Tariffs build on each of these. While additional costs for imports may offset some of the benefits from preserving tax cuts, those costs will be far lower than the tax hikes Harris was pushing. If tariffs were to become a drag on the economy—which is unlikely—the revenue they produce could fuel even further tax cuts. What’s more, by encouraging domestic production, tariffs will broaden the U.S. tax base, accelerate growth, increase employment prospects, and have multiplier effects throughout the economy for businesses that provide goods and services to the new U.S. factories.

The fourth leg of the edifice for the new Trump economy is likely to come from an unexpected place: bank capital requirements. While it is well-known that Republicans plan not only on stopping the Elizabeth Warrens and Michael Barrs of this world from squeezing bank lending even further, some Republicans with ties to the Trump administration have a more ambitious agenda.

Banking on the New Trump Economy

Capital requirements—the amount of equity funding banks must use when making loans—could be adjusted to encourage economically beneficial lending. Loans for oil and gas exploration or pipeline construction would carry low capital charges, for example. Loans to companies expanding high tech manufacturing in the U.S. could be encouraged through lower risk weighs.

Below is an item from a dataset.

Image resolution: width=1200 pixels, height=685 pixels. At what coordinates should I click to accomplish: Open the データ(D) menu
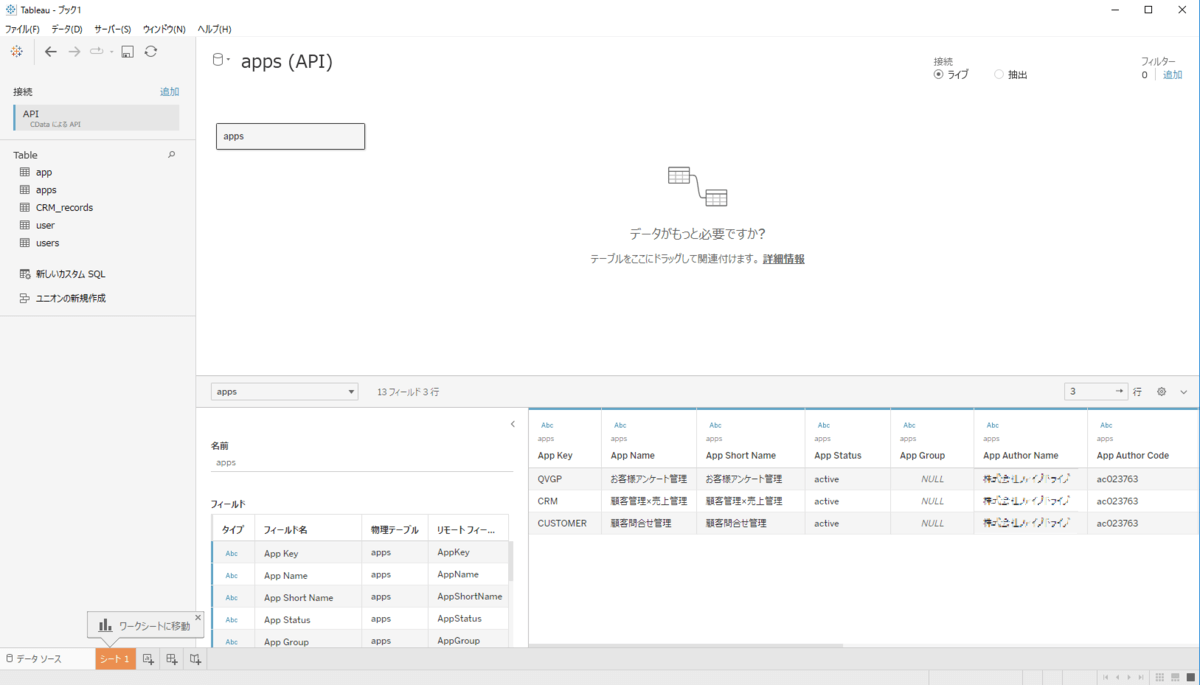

Unlike direct subsidies, which often lead to waste because companies are spending taxpayer funds rather than their own, companies would still be on the hook for these loans, and banks would still be taking risks in hopes of profit. Free market principles would still direct investment, but with less drag from regulation for activities deemed central to our economic might and national security.

Many of these pro-growth reforms can begin even without Congressional action. Only the additional tax cuts would require new laws to take effect. But each of them could be strengthened if Congress later enshrined the changes into law, guaranteeing that the next administration could not undo them with the stroke of a pen.